I suspect that this is why you don’t see things devolving into facebook hell.
@Jorn_C has some good examples of situations where theoretically customer-focused problem resolution can be unnecessarily unpleasant (for a mixture of metric-meeting and minimum-cost compliance; depending on the quality of your support agreement); but you are much less likely to go in really unpleasant directions when your goals are basically aligned with those of your customer. (I know that my own experience has included a fair amount of “So can we consider this ticket closed within the scope of proposed resolution???” questioning from techs who are likely laboring in dystopian metrics sweatshops, so I sympathize; but could probably close the ticket faster if they were able to spend more time on the problem and less time on classifying the problem as solved.)
There’s certainly room for being led astray by myopic adherence to the metrics without evaluation of what they actually mean and why we choose them; but when the fundamental incentives are “customer wants problem fixed; we want to fix customer’s problem”, that means a potential for inefficiency rather than a downright adversarial outcome. When the incentive is “must increase MAU and ‘engagement’ at all costs” there isn’t the same more or less shared desired outcome and that is when one party’s work at optimization becomes effectively adversarial.

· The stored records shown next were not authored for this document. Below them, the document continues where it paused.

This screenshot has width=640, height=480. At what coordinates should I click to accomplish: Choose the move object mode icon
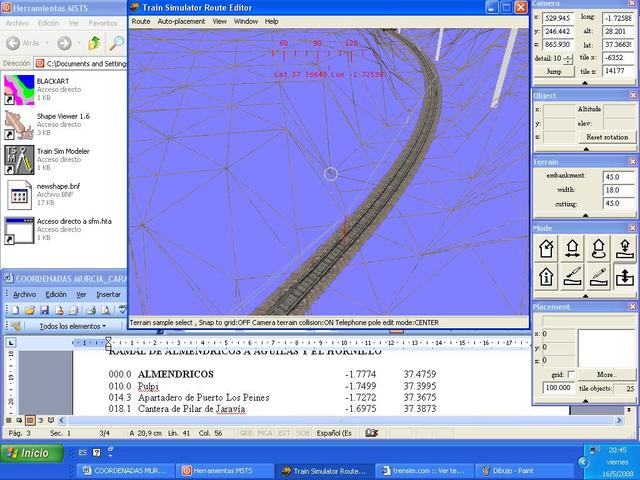click(573, 249)
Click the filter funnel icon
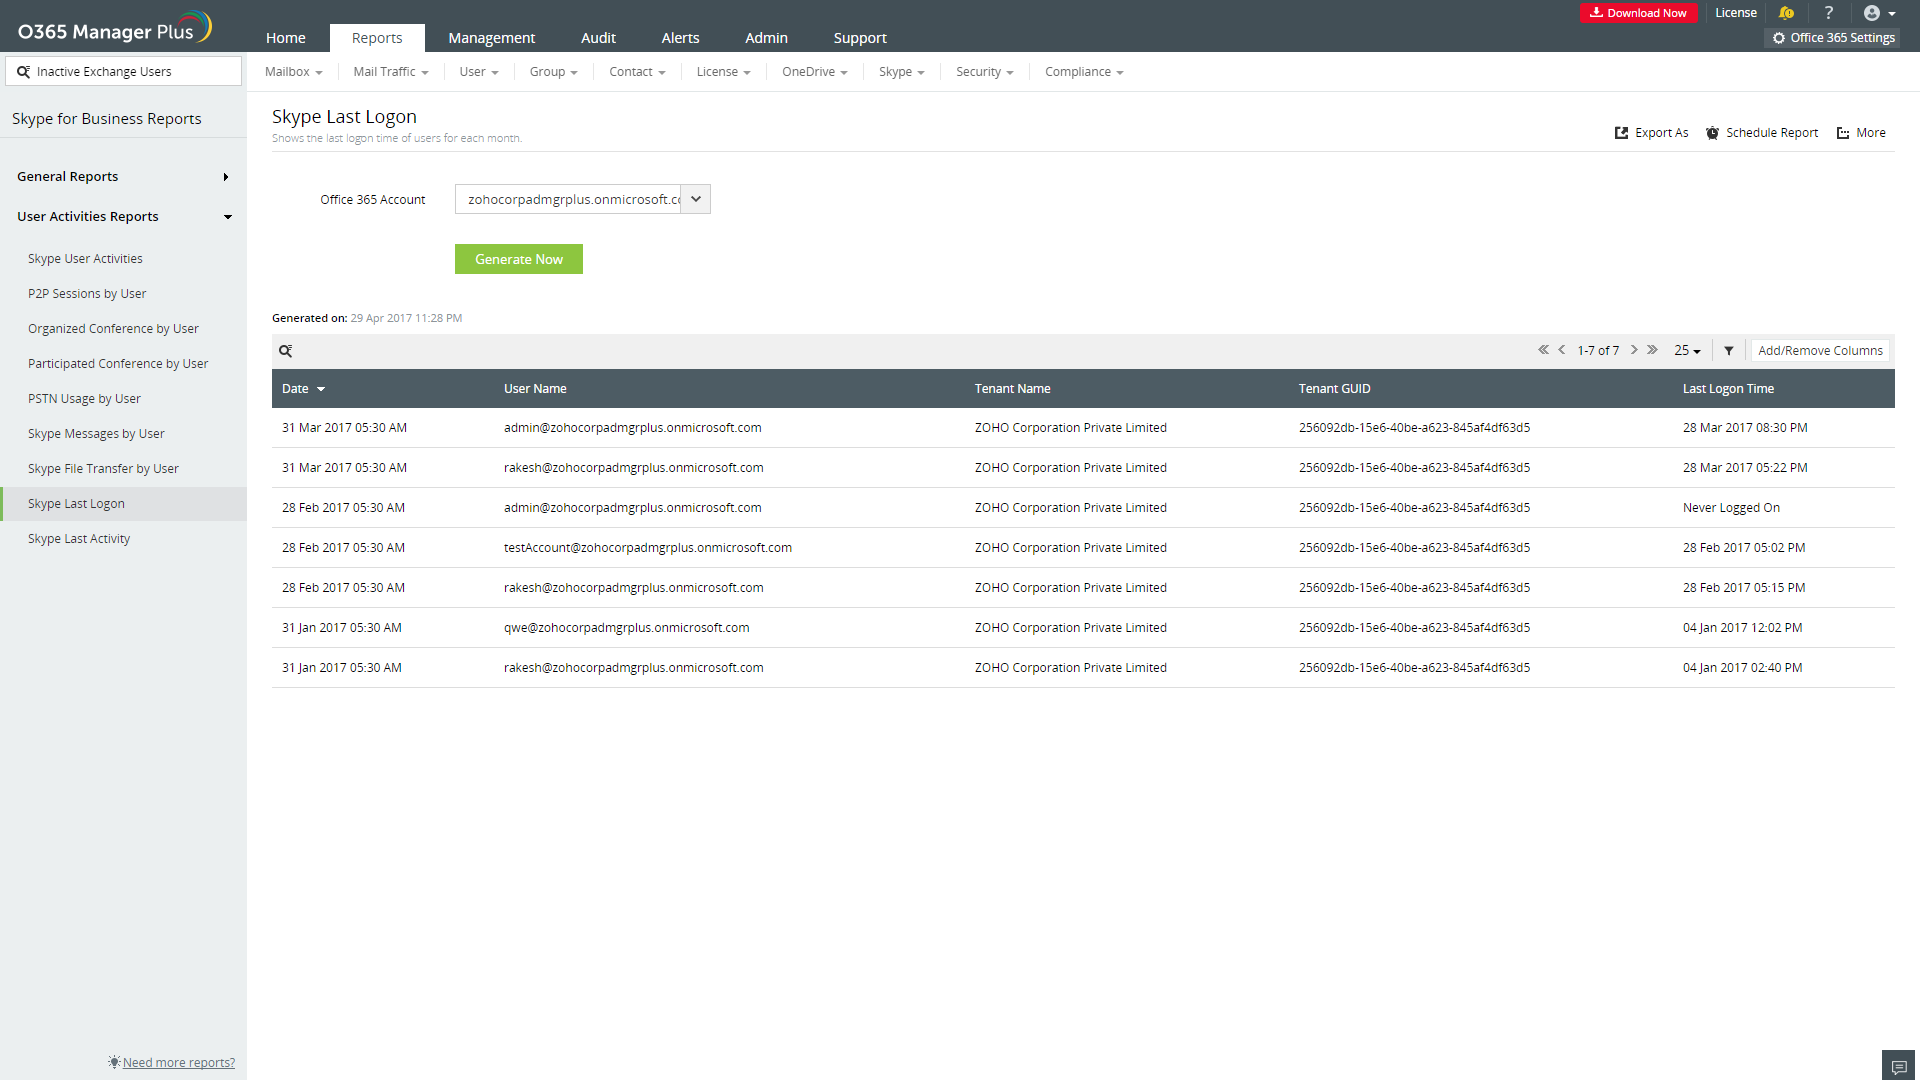1920x1080 pixels. [1729, 351]
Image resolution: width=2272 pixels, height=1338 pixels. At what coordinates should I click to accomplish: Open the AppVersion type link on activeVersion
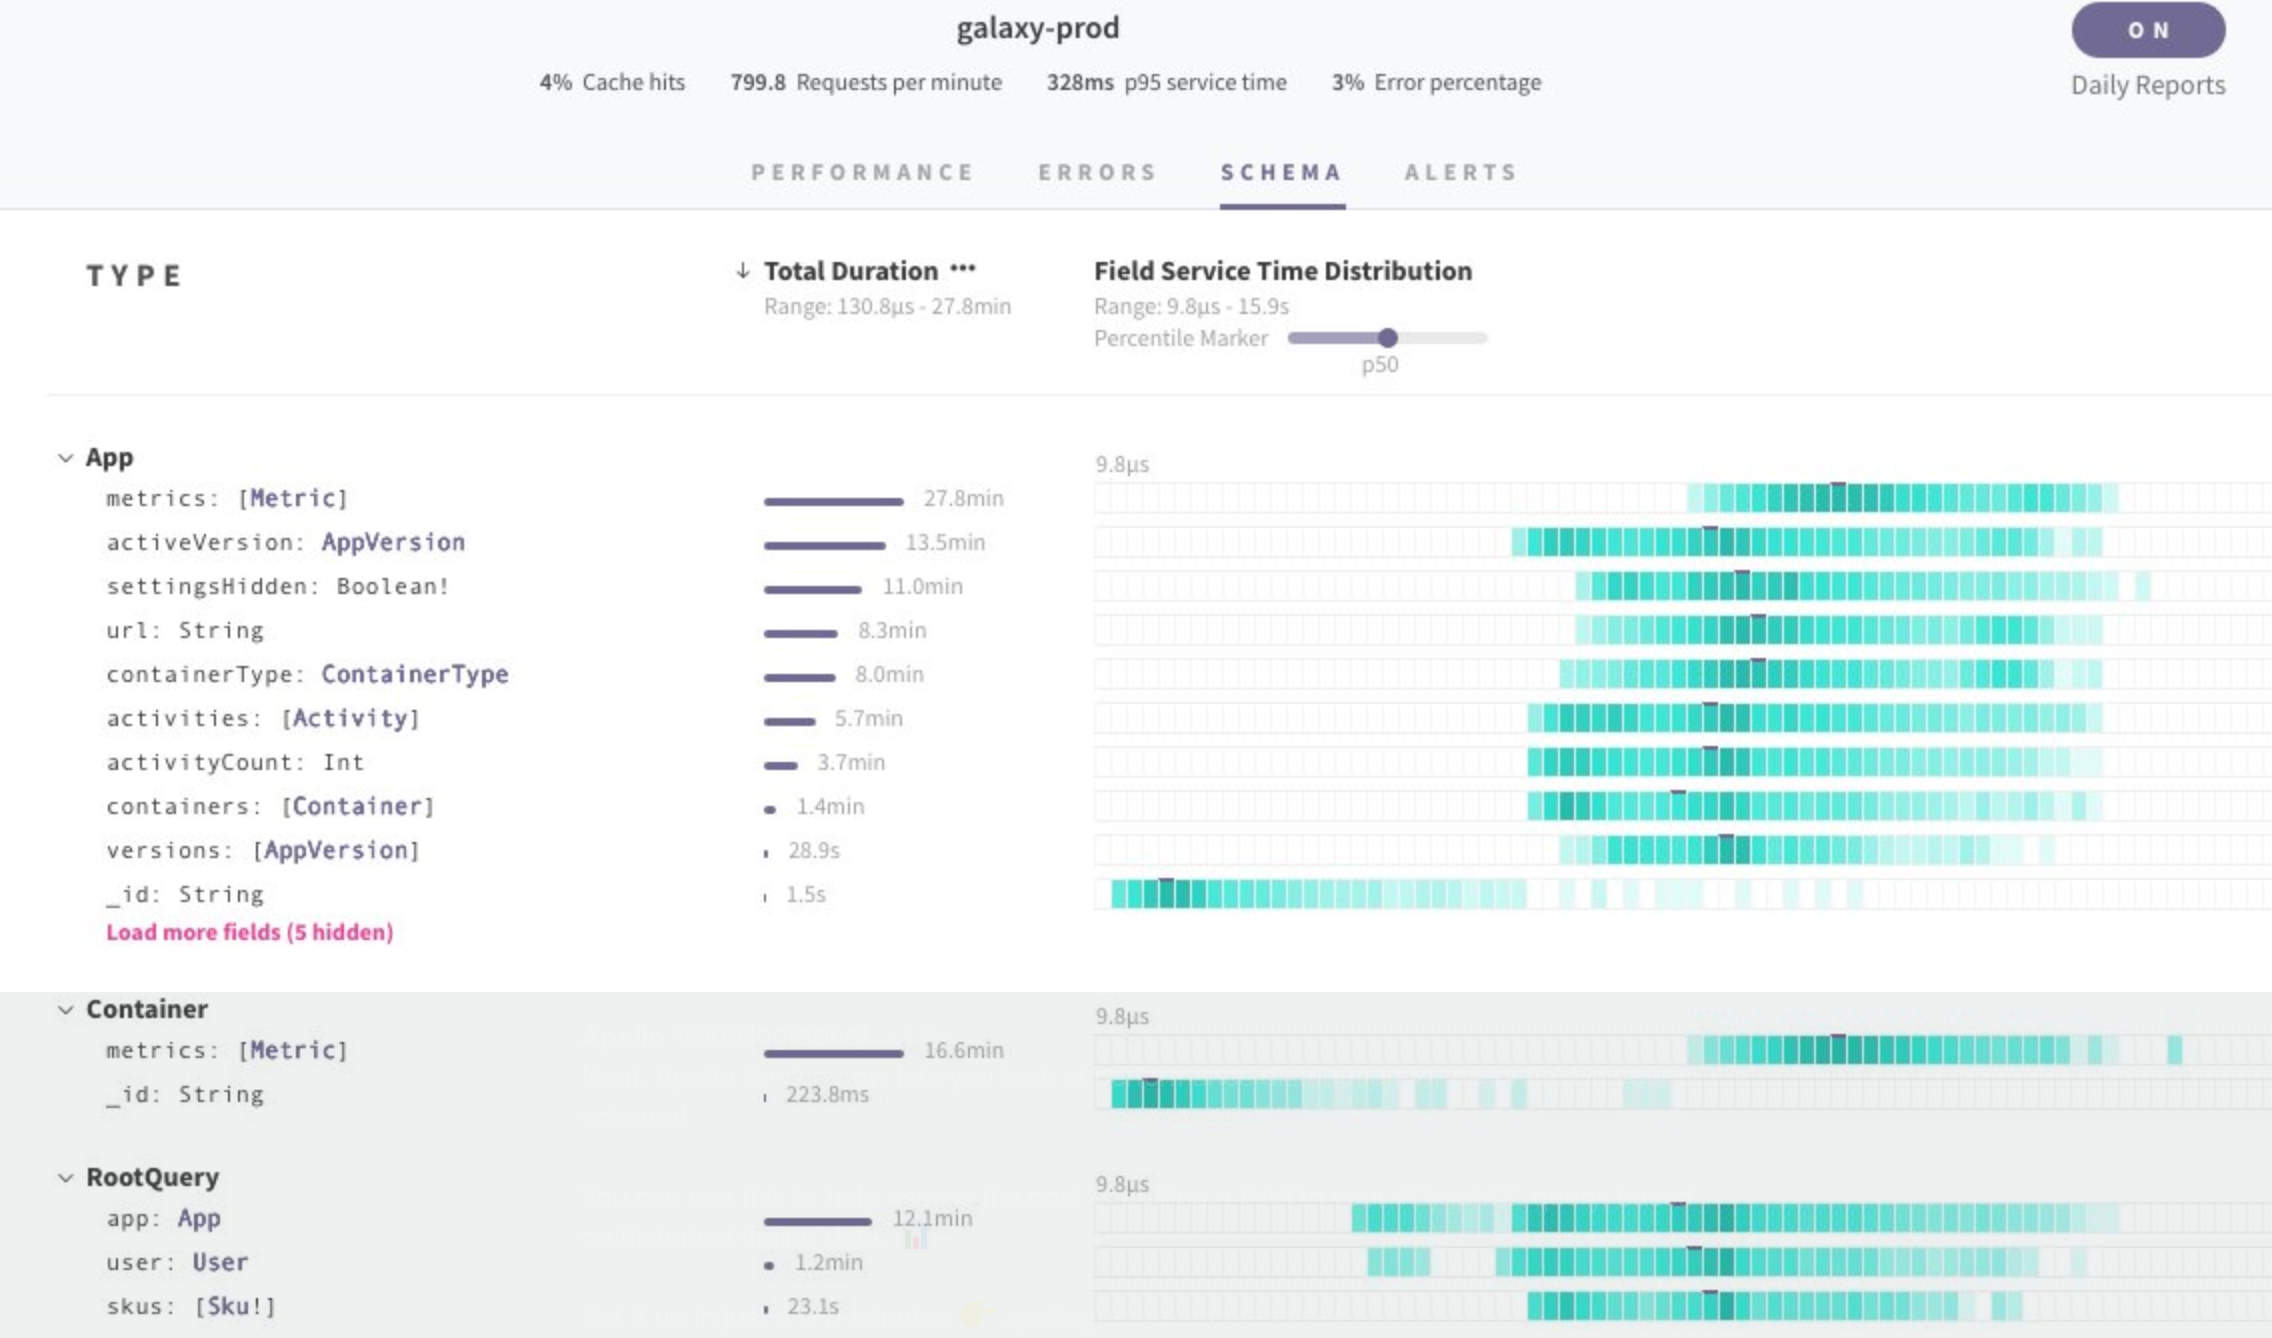pos(393,542)
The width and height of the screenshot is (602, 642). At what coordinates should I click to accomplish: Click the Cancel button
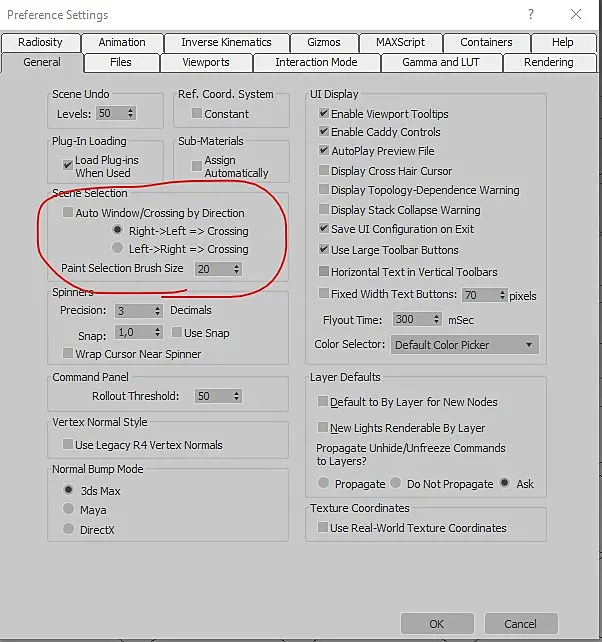pos(521,624)
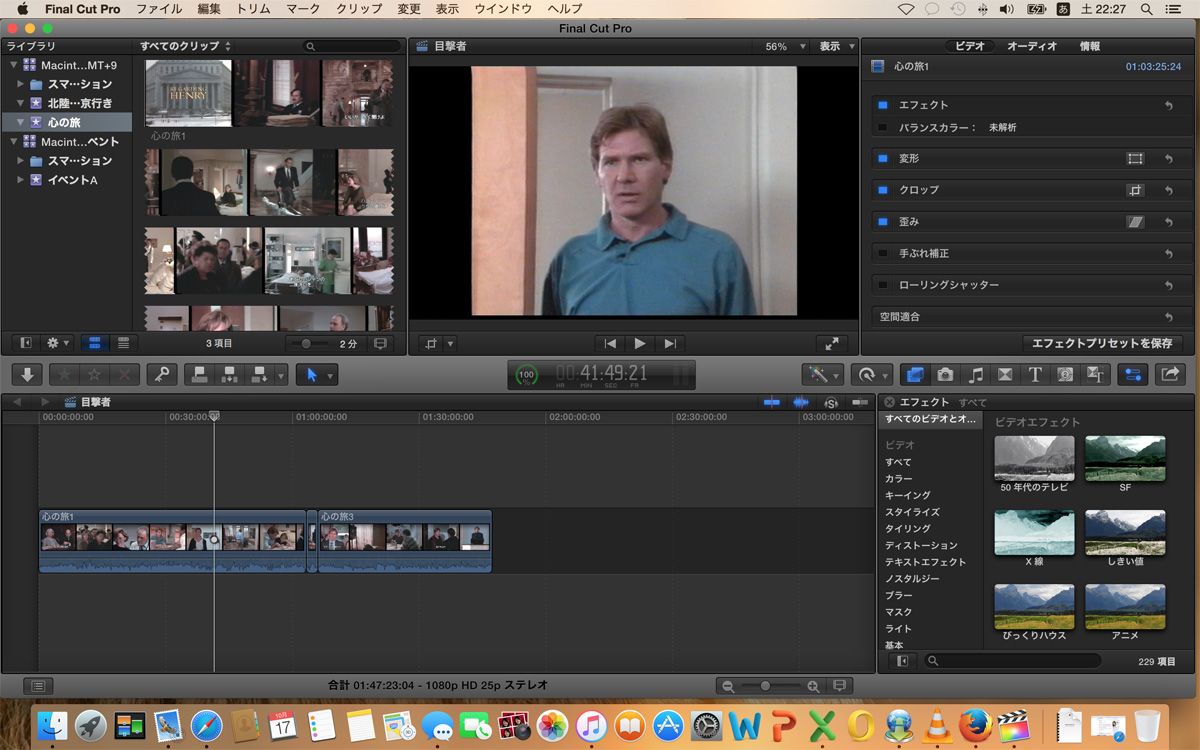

Scientology heavily uses a management by statistics system.
In fact, that’s the name of their software package. (Mastertech is a Scientology front company.)
Good point. I think the better idea is to have a “Don’t show this again” checkbox (and a control panel item to re-enable it).
Yeah, the more I think on this the more I definitely see the issue - the customer service targets are definitely an easy way to think about it. “Fill out this survey!” etc etc.